## Start SUPPLIED PASSAGE

While we were supportive of these initiatives, none of them ever materialized; Aimia neither declared a special dividend nor fully utilized share buybacks. Aimia instead announced the acquisition of Tufropes (now Cortland International), a rope manufacturer in India. The acquisition was for a hefty price with an untested partner and in a jurisdiction where Aimia's tax losses could not be utilized, which made us question management's competence, whether adequate due diligence had been conducted and, ultimately, the Board's oversight of management and its commitment to act in the best interests of Aimia and its shareholders.
As responsible stewards of our capital, we performed due diligence on Tufropes based on publicly available information, including historical financial statements and corporate filings, and export shipment data available through service providers. Upon completing our due diligence, we had serious concerns about the transaction, including that the valuation multiple that Aimia paid for this commoditized business, with its deteriorating growth profile, did not make economic sense. Being Aimia's largest shareholder, we communicated our concerns to Aimia's management and the Board, suggesting that Aimia either explore options to terminate the transaction or submit it to shareholders for approval. Instead of discussing our views or providing information to address our concerns, the then Chairman of the Board threatened us with litigation.
Unfortunately, time proved that our concerns about Tufropes were well-founded. Acquiring a 100% equity stake in a company operating thousands of miles away without a management team that has skin in the game was a gross investment blunder. When acquiring companies, our hero, Mr. Warren Buffett, has a rule: "Management in place (we can't supply it)." Aimia exacerbated this blunder with another blunder by sharing a preferred return with an untested partner that came into existence in January 2022, Paladin Private Equity, LLC ("Paladin"). Instead of acquiring businesses in the U.S. and Canada, where most of Aimia's tax losses could be utilized, Aimia followed the Tufropes acquisition with its acquisition of Bozzetto Group in Italy with the same untested partner to whom Aimia shareholders would pay management fees and carried interest, also in a country where Aimia's tax losses could not be utilized. Over time, we have learned that many other shareholders share our displeasure with Aimia's focus on far afield private equity transactions.
With Aimia's investment strategy seemingly going off the rails, we increased our ownership position in Aimia to 30.96% with the aim of taking a more active role in Aimia's strategic direction and to stop the Board and management from further destroying value. Since then, the Board has completely lost sight of its fiduciary duty to act in the best interests of Aimia and its shareholders and has instead engaged in a scorched-earth campaign of entrenchment at the expense of shareholders, both in terms of the value destruction caused by distraction and the astronomical fees paid to Aimia's external legal, financial and other advisors.
In the last nine months alone, Aimia's entrenched Board has issued 10,475,000 Shares to Board-friendly investors and 5,040,000 Shares to Paladin, a related-party of Aimia, despite promises from the Board and management to return capital to shareholders through share buybacks. Aimia's management engaged in improper conduct at the 2023 annual general meeting ("AGM") and we believe that, had that conduct not occurred, none of the Aimia management nominees would have been elected at that meeting. In 2023 alone, the Board spent $50 million on fees and other costs (including $8.7 million in fees to external advisors).

## End SUPPLIED PASSAGE

▶ **EXERCISE OBJECTIVE**: Please extract the Aimia letter from "As responsible stewards" to "us with litigation.", word for word. Rely on nothing but the Aimia letter.

## Start GIVEN RECORDS

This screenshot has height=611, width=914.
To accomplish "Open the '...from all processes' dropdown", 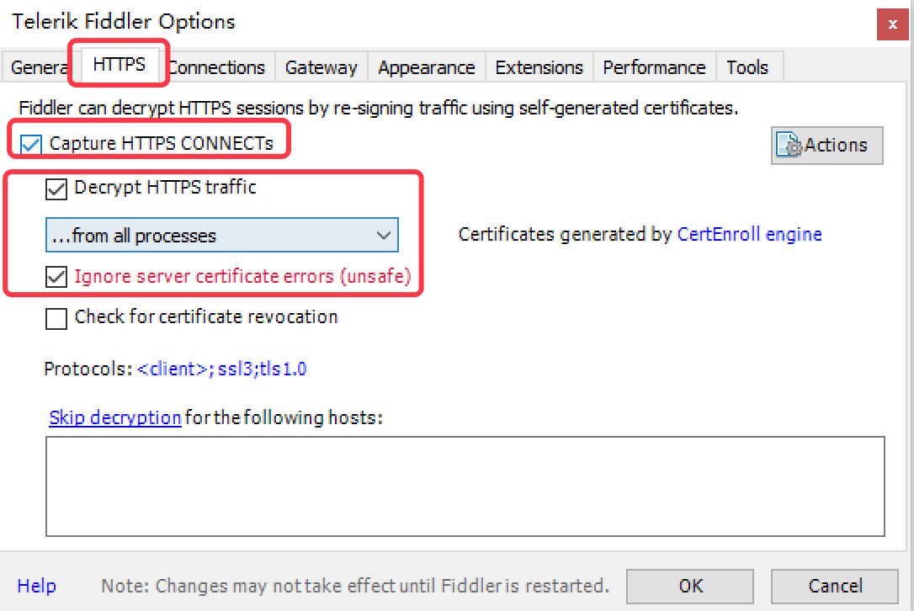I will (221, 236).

## End GIVEN RECORDS
## Start GIVEN RECORDS

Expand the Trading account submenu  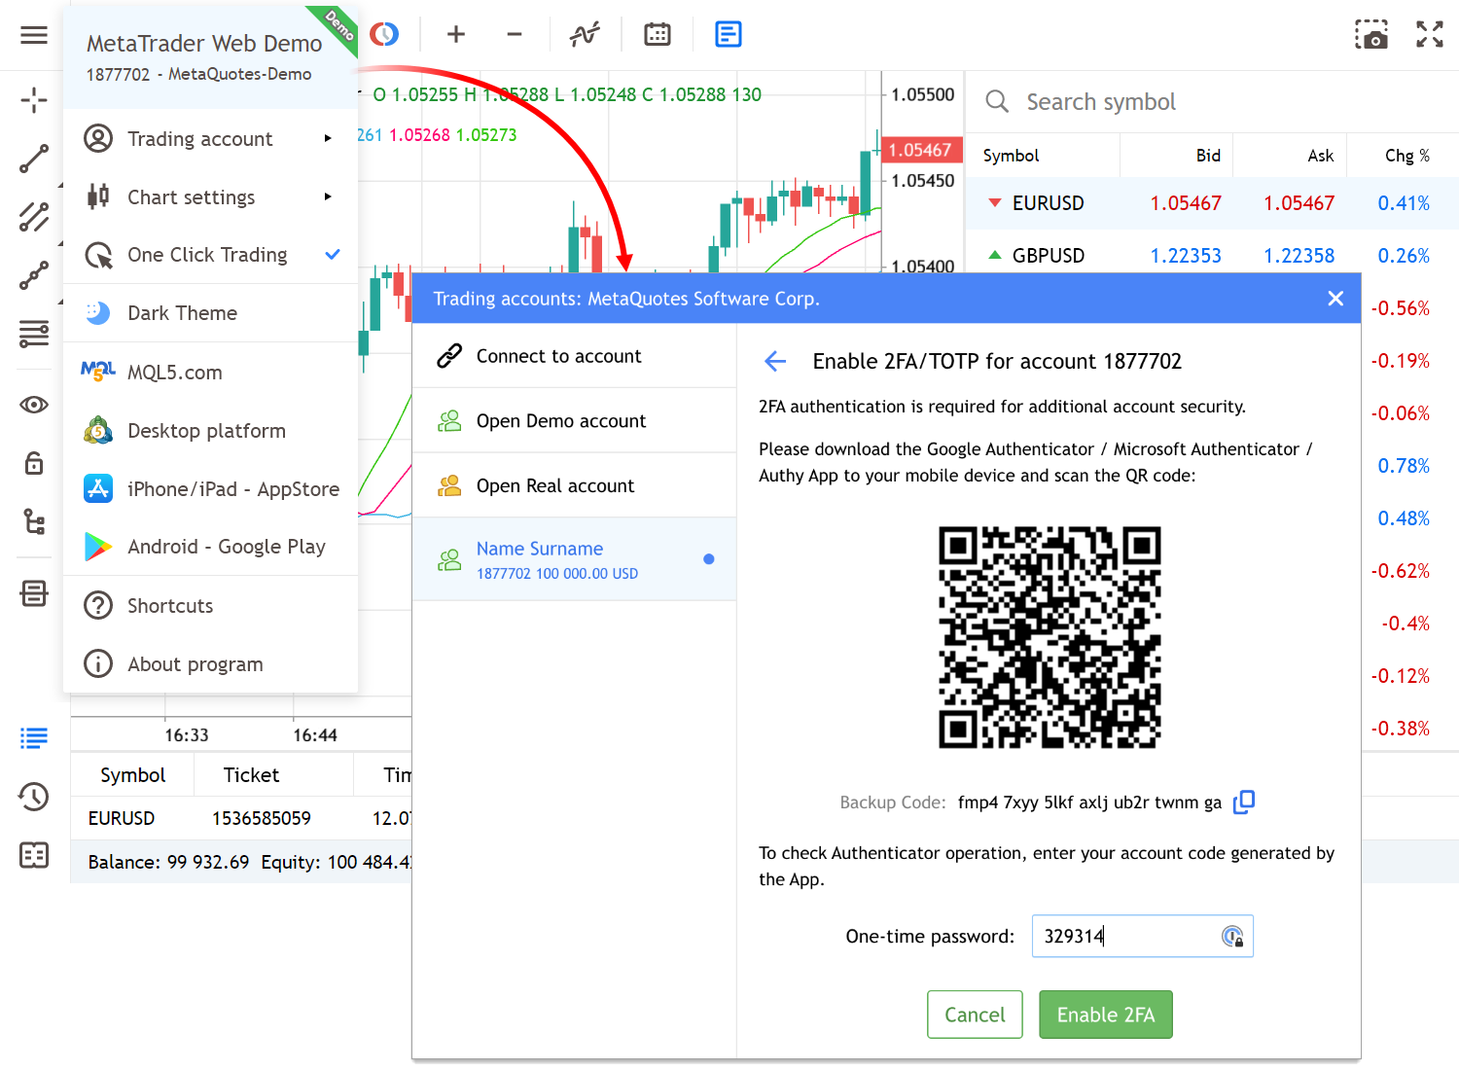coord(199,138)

## End GIVEN RECORDS
## Start GIVEN RECORDS

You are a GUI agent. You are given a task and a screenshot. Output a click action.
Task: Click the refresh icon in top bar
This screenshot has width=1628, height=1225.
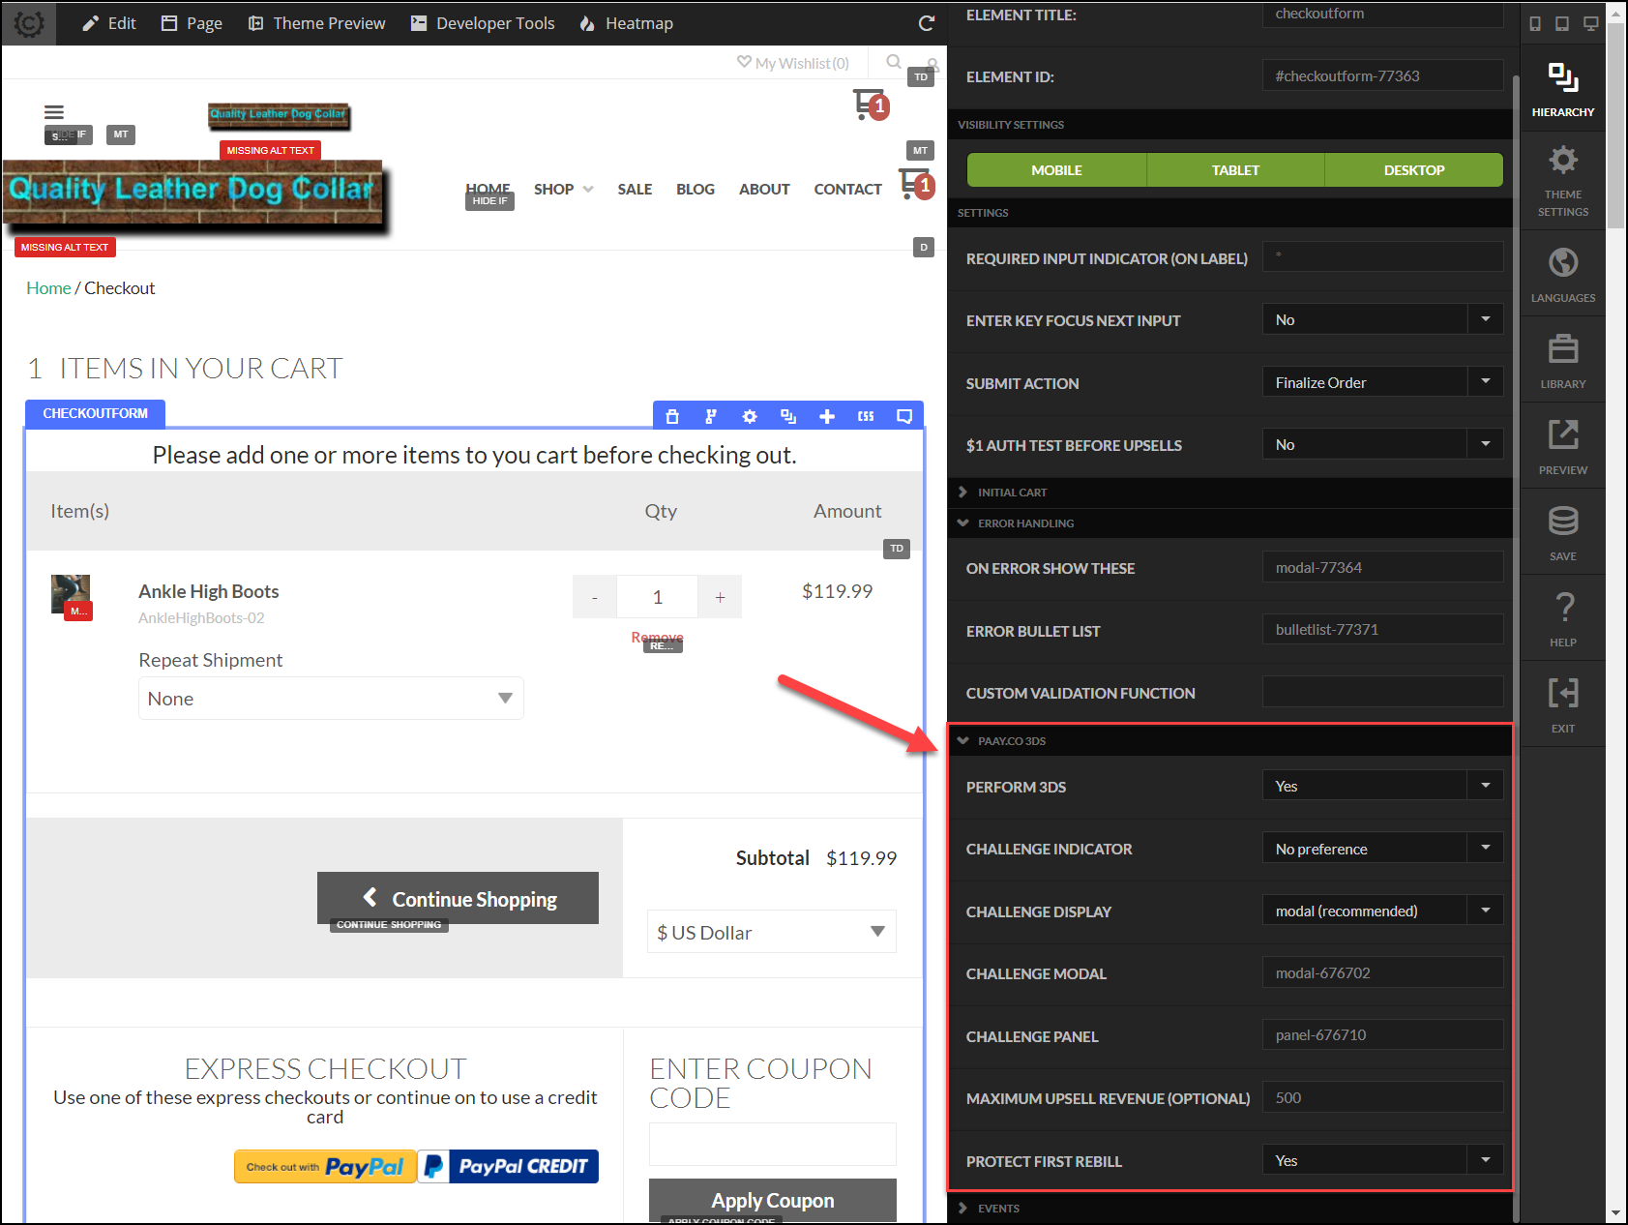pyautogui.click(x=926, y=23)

## End GIVEN RECORDS

▶ **EXPECTED ANSWER**:
As responsible stewards of our capital, we performed due diligence on Tufropes based on publicly available information, including historical financial statements and corporate filings, and export shipment data available through service providers. Upon completing our due diligence, we had serious concerns about the transaction, including that the valuation multiple that Aimia paid for this commoditized business, with its deteriorating growth profile, did not make economic sense. Being Aimia's largest shareholder, we communicated our concerns to Aimia's management and the Board, suggesting that Aimia either explore options to terminate the transaction or submit it to shareholders for approval. Instead of discussing our views or providing information to address our concerns, the then Chairman of the Board threatened us with litigation.